━━ DATA FOR PROCESSING ━━
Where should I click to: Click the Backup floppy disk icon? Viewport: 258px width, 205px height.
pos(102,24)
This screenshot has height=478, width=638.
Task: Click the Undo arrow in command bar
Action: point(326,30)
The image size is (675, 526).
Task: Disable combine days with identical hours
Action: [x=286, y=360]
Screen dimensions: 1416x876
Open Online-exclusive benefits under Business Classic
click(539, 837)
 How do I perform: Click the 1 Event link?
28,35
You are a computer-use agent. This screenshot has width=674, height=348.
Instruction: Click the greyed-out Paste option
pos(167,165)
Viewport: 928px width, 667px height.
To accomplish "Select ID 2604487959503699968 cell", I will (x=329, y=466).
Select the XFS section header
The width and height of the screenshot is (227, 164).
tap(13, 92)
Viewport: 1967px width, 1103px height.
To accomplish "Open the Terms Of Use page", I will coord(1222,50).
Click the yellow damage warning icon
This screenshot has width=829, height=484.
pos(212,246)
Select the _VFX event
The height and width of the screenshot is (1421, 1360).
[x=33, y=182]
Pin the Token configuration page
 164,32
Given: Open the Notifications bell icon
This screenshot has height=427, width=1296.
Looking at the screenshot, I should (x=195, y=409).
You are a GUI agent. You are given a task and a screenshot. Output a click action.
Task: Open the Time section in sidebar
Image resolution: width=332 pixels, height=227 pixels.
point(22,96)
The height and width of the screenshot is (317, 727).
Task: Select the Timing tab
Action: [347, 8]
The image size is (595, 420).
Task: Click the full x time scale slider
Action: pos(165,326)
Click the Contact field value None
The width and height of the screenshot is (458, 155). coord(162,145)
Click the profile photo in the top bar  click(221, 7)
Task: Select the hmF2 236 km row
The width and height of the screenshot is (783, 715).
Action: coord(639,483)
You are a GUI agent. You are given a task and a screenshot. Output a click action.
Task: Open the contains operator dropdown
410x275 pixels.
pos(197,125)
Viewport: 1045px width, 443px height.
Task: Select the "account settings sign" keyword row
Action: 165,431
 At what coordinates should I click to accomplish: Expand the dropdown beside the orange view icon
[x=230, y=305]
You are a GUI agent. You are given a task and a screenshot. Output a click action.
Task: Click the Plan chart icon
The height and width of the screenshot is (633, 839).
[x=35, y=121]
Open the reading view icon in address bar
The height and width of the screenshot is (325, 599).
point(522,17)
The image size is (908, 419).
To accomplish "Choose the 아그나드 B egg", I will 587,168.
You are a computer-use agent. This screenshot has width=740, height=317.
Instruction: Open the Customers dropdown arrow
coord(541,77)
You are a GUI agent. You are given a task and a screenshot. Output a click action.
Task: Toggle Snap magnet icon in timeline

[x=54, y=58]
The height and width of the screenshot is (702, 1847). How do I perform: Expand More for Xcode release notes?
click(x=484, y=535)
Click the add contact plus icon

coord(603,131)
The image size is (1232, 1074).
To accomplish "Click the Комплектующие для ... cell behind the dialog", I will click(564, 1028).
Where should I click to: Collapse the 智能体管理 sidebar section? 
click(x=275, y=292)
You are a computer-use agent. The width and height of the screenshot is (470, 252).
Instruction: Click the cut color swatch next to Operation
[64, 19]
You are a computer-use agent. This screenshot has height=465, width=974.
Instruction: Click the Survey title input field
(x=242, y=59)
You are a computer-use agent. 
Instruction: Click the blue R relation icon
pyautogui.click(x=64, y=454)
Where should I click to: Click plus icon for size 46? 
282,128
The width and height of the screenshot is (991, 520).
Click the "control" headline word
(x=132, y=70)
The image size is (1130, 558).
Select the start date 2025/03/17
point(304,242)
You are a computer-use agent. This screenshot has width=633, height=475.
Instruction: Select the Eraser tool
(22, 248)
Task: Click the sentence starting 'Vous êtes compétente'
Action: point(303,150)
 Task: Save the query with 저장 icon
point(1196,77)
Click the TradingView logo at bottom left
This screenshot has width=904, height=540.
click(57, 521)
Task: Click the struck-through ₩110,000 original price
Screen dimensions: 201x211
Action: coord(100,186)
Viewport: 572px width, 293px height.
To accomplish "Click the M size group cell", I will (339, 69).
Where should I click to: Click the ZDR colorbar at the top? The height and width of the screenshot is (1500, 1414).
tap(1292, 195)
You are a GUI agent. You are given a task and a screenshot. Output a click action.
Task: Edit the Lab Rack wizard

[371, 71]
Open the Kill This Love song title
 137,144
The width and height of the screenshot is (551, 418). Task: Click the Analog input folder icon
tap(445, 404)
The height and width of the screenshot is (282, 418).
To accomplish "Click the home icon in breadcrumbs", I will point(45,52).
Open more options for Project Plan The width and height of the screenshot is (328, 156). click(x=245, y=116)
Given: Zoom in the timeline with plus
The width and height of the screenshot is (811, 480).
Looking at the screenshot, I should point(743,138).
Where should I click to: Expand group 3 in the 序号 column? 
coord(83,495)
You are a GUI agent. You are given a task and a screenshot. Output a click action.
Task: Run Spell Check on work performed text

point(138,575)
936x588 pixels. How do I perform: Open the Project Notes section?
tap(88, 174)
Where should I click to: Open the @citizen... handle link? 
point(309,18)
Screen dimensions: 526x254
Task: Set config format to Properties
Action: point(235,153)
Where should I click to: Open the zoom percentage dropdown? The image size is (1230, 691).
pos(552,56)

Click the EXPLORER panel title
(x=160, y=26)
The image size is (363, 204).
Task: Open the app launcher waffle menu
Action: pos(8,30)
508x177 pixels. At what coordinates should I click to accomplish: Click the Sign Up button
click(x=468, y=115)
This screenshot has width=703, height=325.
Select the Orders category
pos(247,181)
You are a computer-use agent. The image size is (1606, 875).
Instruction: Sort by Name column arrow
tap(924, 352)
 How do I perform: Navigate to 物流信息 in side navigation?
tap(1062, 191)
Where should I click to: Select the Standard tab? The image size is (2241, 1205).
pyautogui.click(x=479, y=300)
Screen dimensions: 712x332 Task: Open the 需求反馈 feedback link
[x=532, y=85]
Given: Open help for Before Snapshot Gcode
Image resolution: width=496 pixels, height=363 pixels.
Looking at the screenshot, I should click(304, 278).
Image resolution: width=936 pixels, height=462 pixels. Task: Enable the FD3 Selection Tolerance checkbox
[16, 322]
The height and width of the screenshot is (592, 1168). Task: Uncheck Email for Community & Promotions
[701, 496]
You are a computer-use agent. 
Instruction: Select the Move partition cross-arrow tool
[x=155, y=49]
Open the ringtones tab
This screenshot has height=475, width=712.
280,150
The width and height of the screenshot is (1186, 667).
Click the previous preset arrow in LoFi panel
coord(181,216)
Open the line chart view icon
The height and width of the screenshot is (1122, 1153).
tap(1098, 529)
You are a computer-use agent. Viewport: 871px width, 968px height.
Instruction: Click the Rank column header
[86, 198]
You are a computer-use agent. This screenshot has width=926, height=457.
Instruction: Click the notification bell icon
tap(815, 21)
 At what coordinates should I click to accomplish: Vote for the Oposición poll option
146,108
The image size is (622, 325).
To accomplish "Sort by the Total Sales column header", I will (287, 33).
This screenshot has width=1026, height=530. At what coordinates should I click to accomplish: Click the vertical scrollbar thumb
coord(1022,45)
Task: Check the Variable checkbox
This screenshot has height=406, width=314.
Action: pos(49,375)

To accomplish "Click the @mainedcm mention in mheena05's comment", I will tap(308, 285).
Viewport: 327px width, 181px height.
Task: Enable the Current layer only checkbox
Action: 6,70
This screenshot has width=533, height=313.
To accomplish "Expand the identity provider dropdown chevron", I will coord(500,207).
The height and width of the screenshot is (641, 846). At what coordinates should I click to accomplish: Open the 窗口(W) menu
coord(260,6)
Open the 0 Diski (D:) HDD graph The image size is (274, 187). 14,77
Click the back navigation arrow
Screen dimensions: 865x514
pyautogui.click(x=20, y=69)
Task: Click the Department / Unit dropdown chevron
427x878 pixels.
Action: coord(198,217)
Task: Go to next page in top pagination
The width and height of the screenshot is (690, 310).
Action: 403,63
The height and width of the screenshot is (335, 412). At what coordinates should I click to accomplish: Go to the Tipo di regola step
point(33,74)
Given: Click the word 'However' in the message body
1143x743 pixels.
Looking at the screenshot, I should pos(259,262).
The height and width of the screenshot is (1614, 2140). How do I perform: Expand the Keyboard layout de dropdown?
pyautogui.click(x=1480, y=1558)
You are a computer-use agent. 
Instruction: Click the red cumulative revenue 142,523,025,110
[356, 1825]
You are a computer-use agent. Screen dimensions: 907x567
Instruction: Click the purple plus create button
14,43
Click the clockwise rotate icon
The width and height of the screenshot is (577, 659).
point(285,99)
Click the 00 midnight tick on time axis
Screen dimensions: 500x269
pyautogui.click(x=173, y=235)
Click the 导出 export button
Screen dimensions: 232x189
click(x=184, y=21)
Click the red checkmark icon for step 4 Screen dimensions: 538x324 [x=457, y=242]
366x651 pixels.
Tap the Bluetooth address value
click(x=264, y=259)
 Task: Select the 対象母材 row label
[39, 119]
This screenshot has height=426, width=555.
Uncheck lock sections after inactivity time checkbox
━━━
EXERCISE DETAILS: Copy out the lines of the material above, starting at the line that contains "Click the clockwise rotate icon" and ending at the line that contains "click(x=184, y=21)", with both of those lines included.

RESPONSE:
Click the clockwise rotate icon
The width and height of the screenshot is (577, 659).
point(285,99)
Click the 00 midnight tick on time axis
Screen dimensions: 500x269
pyautogui.click(x=173, y=235)
Click the 导出 export button
Screen dimensions: 232x189
click(x=184, y=21)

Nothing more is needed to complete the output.